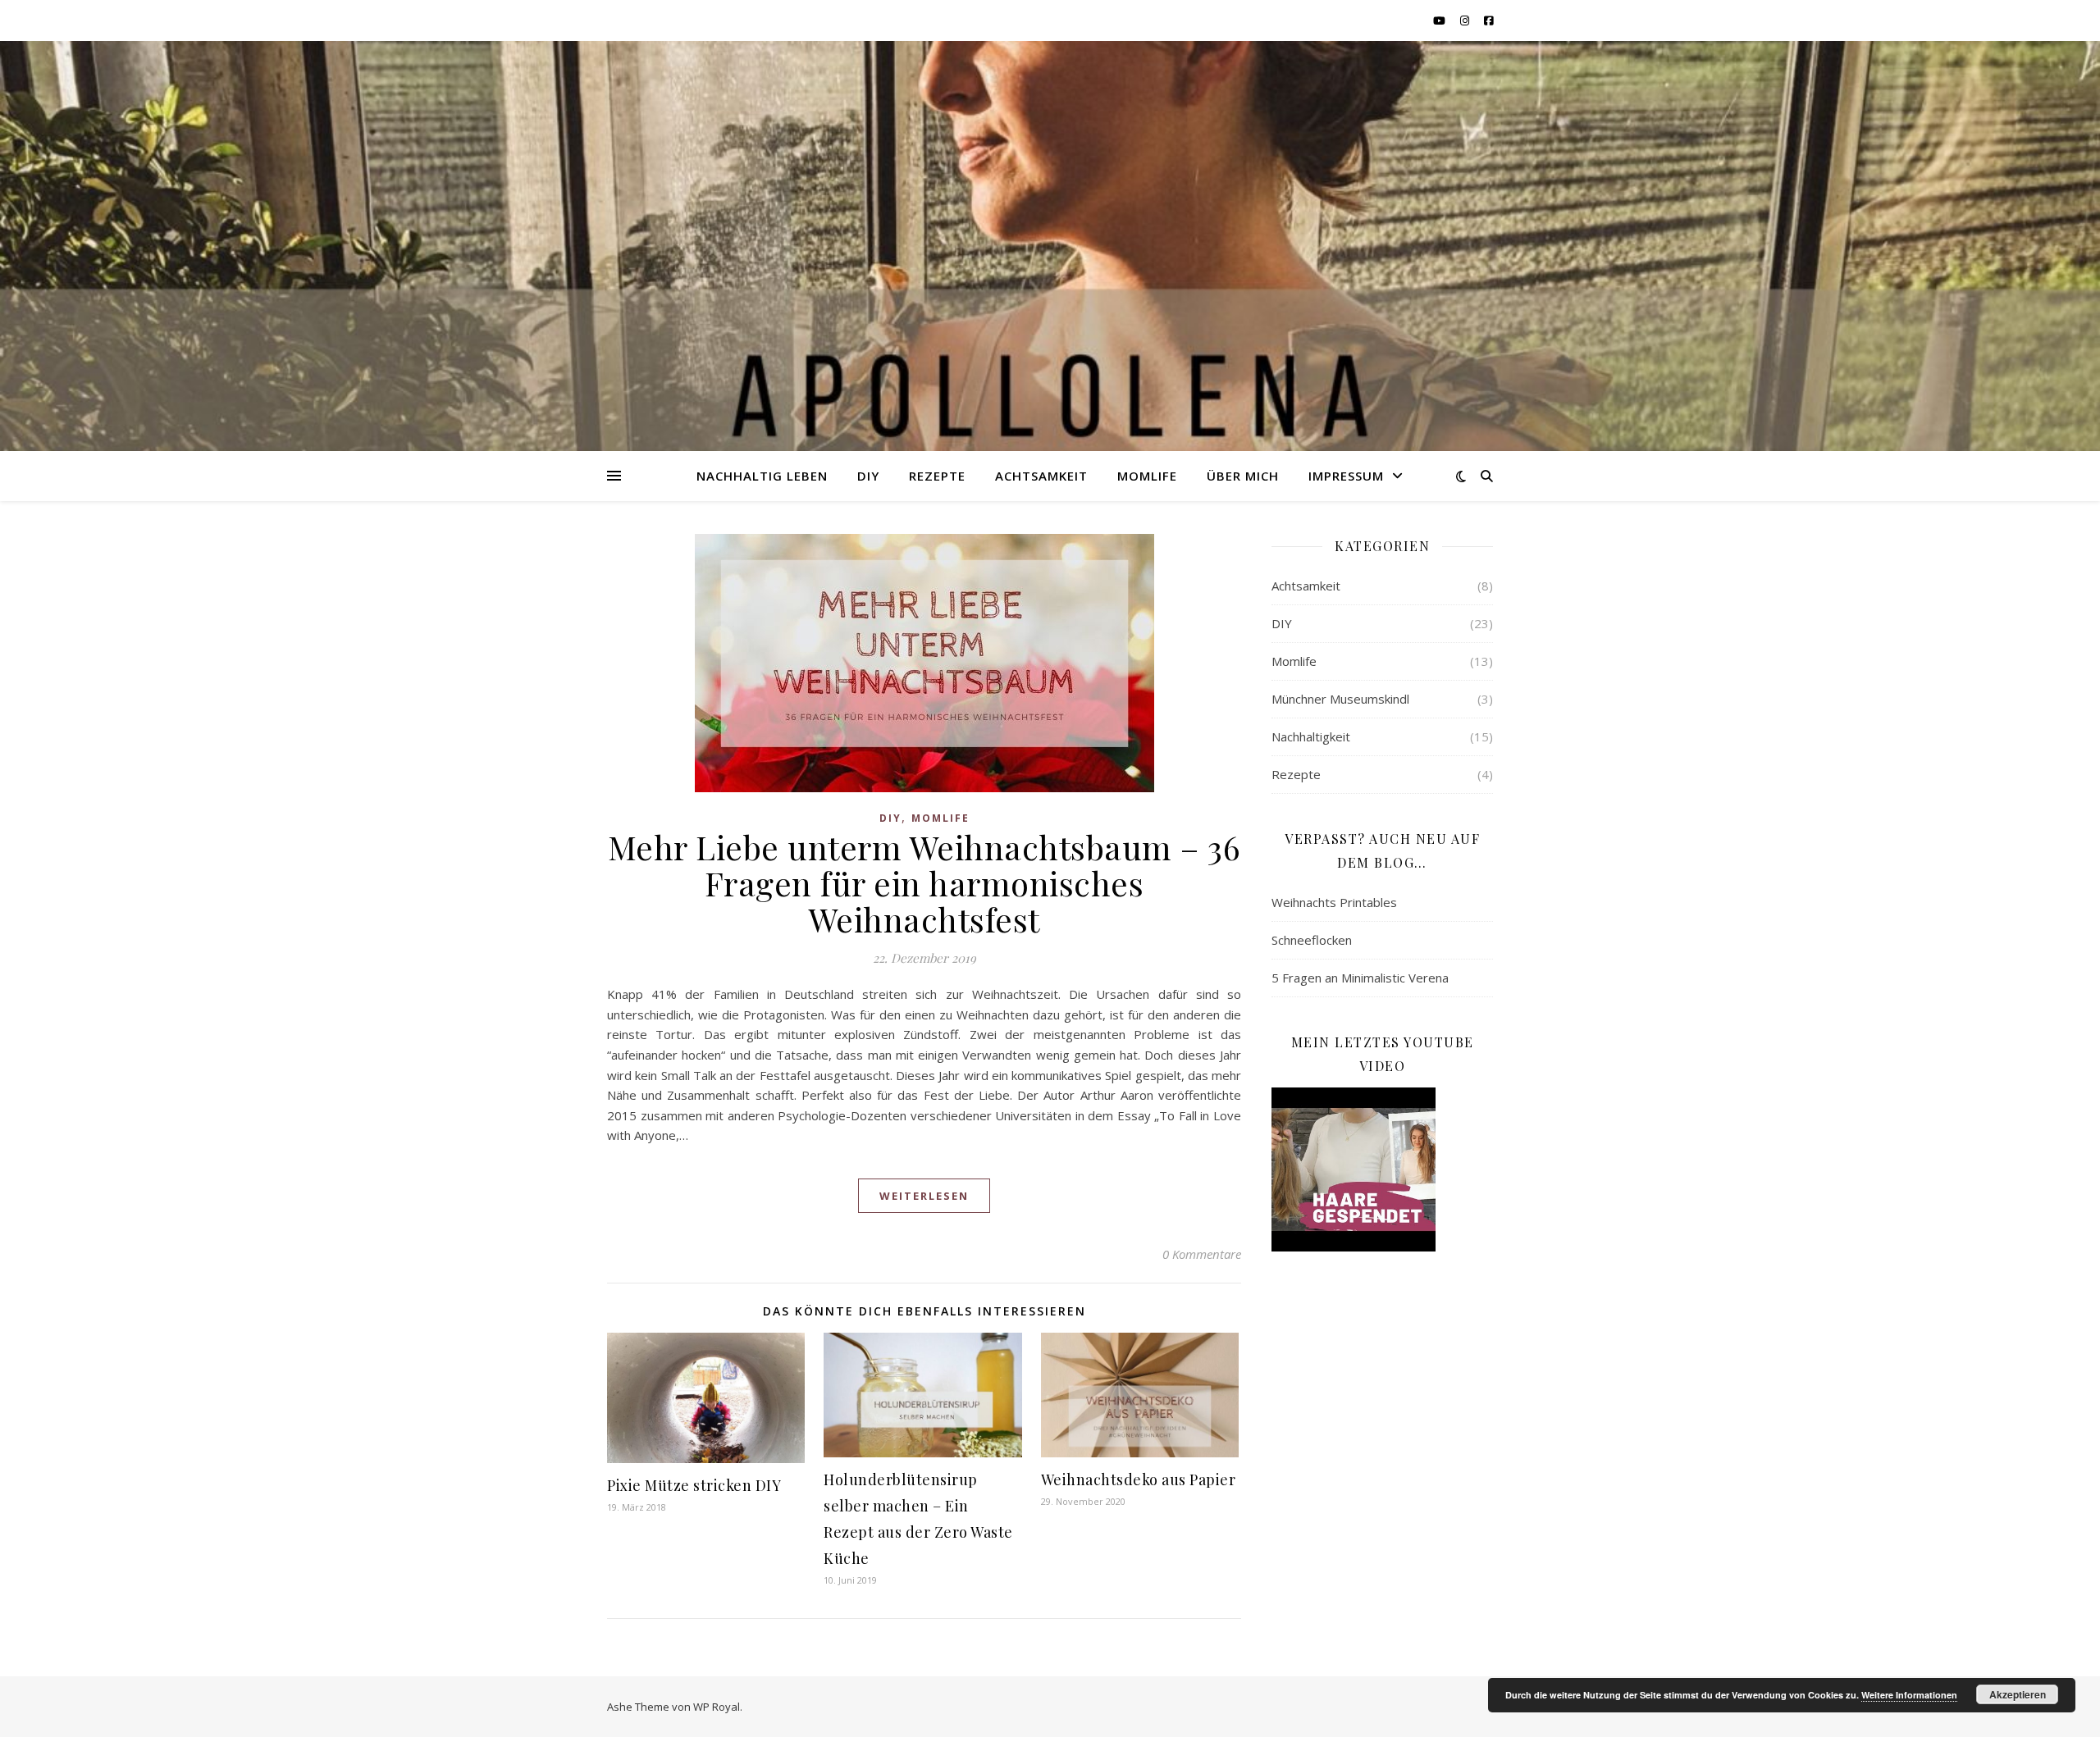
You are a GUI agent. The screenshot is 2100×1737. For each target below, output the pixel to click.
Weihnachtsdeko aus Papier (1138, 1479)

==

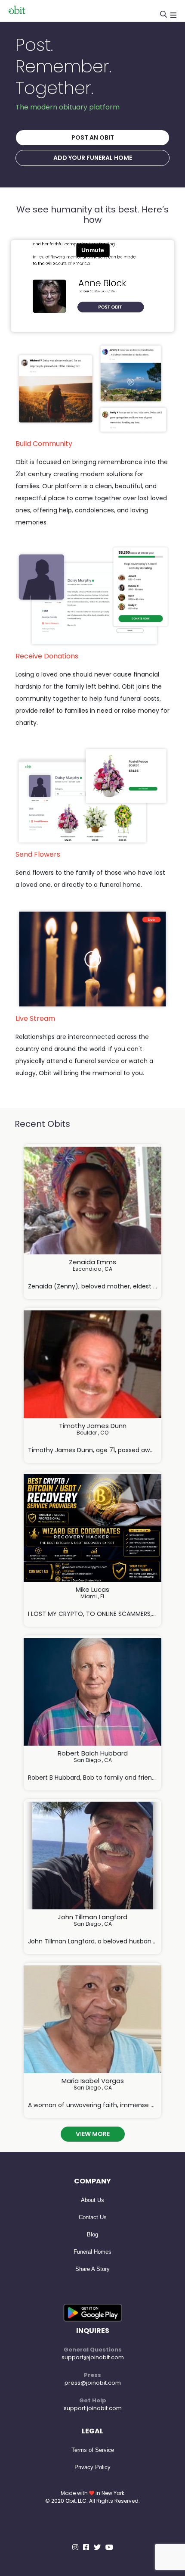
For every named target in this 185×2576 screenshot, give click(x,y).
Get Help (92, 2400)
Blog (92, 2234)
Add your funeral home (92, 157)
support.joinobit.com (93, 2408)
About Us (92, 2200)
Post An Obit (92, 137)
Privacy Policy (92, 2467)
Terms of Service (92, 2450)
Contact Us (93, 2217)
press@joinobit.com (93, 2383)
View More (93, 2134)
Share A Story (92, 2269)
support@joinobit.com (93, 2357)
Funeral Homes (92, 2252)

Work required =
Lines with the word "screenshot" in them are the answer; report each one from the data.

Task output =
You are a GUI agent. The screenshot is 2100×1737. For each target below, output the pixel to click.
For every named target in this 185×2576 screenshot, give click(x,y).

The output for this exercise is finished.